• _Aim_
List every line in the entries that contains the string "will", matching case exactly.

# start of Extracted records

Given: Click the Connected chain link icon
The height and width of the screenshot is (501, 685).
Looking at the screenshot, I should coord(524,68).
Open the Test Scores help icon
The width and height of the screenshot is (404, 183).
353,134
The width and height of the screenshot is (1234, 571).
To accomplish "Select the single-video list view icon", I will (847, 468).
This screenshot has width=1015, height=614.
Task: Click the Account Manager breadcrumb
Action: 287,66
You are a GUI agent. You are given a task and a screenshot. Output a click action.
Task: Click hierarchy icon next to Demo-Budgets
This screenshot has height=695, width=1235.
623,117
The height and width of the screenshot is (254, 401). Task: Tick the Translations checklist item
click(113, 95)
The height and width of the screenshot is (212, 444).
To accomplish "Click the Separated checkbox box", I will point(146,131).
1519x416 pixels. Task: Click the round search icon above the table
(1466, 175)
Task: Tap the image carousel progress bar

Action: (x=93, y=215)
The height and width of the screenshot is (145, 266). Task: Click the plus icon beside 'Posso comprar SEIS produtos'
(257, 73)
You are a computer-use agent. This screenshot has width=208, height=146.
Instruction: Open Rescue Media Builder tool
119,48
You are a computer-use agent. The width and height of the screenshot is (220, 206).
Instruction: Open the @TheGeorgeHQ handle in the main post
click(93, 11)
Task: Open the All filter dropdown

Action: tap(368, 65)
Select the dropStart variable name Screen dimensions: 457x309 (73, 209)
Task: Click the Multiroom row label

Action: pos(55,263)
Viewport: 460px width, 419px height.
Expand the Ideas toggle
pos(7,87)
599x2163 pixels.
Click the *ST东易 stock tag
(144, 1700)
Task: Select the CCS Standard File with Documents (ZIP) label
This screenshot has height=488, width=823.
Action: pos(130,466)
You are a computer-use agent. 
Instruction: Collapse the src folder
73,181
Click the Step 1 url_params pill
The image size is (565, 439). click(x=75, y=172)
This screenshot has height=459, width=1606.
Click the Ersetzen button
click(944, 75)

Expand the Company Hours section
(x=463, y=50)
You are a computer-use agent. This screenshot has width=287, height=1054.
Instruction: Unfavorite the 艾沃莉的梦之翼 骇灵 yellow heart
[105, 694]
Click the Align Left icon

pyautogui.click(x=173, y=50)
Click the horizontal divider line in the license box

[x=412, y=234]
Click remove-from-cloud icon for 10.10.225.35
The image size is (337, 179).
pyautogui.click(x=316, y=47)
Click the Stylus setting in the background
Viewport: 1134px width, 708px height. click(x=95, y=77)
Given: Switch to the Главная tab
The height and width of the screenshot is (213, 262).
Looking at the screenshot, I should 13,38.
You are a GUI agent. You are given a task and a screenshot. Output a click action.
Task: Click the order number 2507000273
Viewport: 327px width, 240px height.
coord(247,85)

# end of Extracted records

• _The completed task_
To accomplish "Select the single-video list view icon", I will (847, 468).
To accomplish "Click the Separated checkbox box", I will point(146,131).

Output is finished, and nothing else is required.